PbO and Automated Algorithm Configuration. Programming by Optimisation (PbO) is a software design approach that emphasises and exploits choices encountered at all levels of design, ranging from high-level algorithmic choices to implementation details [21]. PbO makes use of powerful machine learning and optimisation techniques to find instantiations of these choices that achieve high performance in a given application situation, where application situations are characterised by representative sets of input data, here: instances of the Cluster Editing problem. In the simplest case, all design choices are exposed as algorithm parameters and then optimised for a given set of training instances using an automated algorithm configurator. In this work, we use SMAC [22] (in version 2.08.00), one of the best-performing general-purpose algorithm configurators currently available. SMAC is based on sequential model-based optimisation, a technique that iteratively builds a model relating parameter settings to empirical performance of a given (implementation of a) target algorithm \(\mathcal {A}\), here: our Cluster Editing solver Hier, and uses this model to select promising algorithm parameter configurations to be evaluated by running \(\mathcal {A}\) on training instances.
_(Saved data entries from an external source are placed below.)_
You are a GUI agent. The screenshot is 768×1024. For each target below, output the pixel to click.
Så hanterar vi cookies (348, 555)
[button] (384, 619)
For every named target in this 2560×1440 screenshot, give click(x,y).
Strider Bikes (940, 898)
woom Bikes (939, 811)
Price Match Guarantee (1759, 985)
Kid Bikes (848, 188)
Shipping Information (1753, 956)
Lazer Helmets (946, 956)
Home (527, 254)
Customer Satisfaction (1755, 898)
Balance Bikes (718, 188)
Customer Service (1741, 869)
By following a PbO-based approach, using algorithm configurators such as SMAC, algorithm designers and implementers no longer have to make ad-hoc decisions about heuristic mechanisms or settings of certain parameters. Furthermore, to adapt a target algorithm to a different application context, it is sufficient to re-run the algorithm configurator, using a set of training instances from the new context.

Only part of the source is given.